*** MATERIAL TO PROCESS ***

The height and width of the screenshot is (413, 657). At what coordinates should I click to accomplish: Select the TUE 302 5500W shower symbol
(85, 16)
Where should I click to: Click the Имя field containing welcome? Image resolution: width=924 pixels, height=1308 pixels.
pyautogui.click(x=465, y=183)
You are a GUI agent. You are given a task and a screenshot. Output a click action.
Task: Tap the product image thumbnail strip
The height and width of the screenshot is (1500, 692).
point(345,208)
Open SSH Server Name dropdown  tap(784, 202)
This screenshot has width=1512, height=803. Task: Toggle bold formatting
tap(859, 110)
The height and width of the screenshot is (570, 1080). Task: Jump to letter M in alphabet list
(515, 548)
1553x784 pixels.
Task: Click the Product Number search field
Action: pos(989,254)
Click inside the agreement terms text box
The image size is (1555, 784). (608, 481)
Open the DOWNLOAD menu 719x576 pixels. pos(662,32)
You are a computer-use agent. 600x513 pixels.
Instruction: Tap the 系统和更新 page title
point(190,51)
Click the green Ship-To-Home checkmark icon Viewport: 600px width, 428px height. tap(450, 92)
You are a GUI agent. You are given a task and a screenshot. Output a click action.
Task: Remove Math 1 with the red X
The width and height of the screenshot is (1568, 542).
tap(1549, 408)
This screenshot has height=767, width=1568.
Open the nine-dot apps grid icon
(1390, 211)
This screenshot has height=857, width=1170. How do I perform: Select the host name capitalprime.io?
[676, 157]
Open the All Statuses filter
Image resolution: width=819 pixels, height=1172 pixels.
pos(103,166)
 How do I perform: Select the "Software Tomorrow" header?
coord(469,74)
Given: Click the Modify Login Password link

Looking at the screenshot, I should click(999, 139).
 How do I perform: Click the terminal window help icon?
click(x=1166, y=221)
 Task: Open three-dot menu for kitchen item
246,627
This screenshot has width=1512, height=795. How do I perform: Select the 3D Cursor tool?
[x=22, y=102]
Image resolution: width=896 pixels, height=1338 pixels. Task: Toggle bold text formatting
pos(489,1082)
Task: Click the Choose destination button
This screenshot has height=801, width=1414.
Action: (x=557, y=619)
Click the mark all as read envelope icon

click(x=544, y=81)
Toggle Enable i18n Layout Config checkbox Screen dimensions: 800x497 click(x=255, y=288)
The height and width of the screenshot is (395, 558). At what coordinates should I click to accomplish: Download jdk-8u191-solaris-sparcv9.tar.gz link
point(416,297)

***

(TASK): Print the listing above again, line for line, with nothing changed.

(SOLUTION TO THIS PROBLEM):
The height and width of the screenshot is (413, 657). At what coordinates should I click to accomplish: Select the TUE 302 5500W shower symbol
(85, 16)
Where should I click to: Click the Имя field containing welcome? Image resolution: width=924 pixels, height=1308 pixels.
pyautogui.click(x=465, y=183)
You are a GUI agent. You are given a task and a screenshot. Output a click action.
Task: Tap the product image thumbnail strip
The height and width of the screenshot is (1500, 692).
point(345,208)
Open SSH Server Name dropdown  tap(784, 202)
This screenshot has width=1512, height=803. Task: Toggle bold formatting
tap(859, 110)
The height and width of the screenshot is (570, 1080). Task: Jump to letter M in alphabet list
(515, 548)
1553x784 pixels.
Task: Click the Product Number search field
Action: pos(989,254)
Click inside the agreement terms text box
The image size is (1555, 784). (608, 481)
Open the DOWNLOAD menu 719x576 pixels. pos(662,32)
You are a computer-use agent. 600x513 pixels.
Instruction: Tap the 系统和更新 page title
point(190,51)
Click the green Ship-To-Home checkmark icon Viewport: 600px width, 428px height. tap(450, 92)
You are a GUI agent. You are given a task and a screenshot. Output a click action.
Task: Remove Math 1 with the red X
The width and height of the screenshot is (1568, 542).
tap(1549, 408)
This screenshot has height=767, width=1568.
Open the nine-dot apps grid icon
(1390, 211)
This screenshot has height=857, width=1170. How do I perform: Select the host name capitalprime.io?
[676, 157]
Open the All Statuses filter
Image resolution: width=819 pixels, height=1172 pixels.
pos(103,166)
 How do I perform: Select the "Software Tomorrow" header?
coord(469,74)
Given: Click the Modify Login Password link

Looking at the screenshot, I should click(999, 139).
 How do I perform: Click the terminal window help icon?
click(x=1166, y=221)
 Task: Open three-dot menu for kitchen item
246,627
This screenshot has width=1512, height=795. How do I perform: Select the 3D Cursor tool?
[x=22, y=102]
Image resolution: width=896 pixels, height=1338 pixels. Task: Toggle bold text formatting
pos(489,1082)
Task: Click the Choose destination button
This screenshot has height=801, width=1414.
Action: (x=557, y=619)
Click the mark all as read envelope icon

click(x=544, y=81)
Toggle Enable i18n Layout Config checkbox Screen dimensions: 800x497 click(x=255, y=288)
The height and width of the screenshot is (395, 558). At what coordinates should I click to accomplish: Download jdk-8u191-solaris-sparcv9.tar.gz link
point(416,297)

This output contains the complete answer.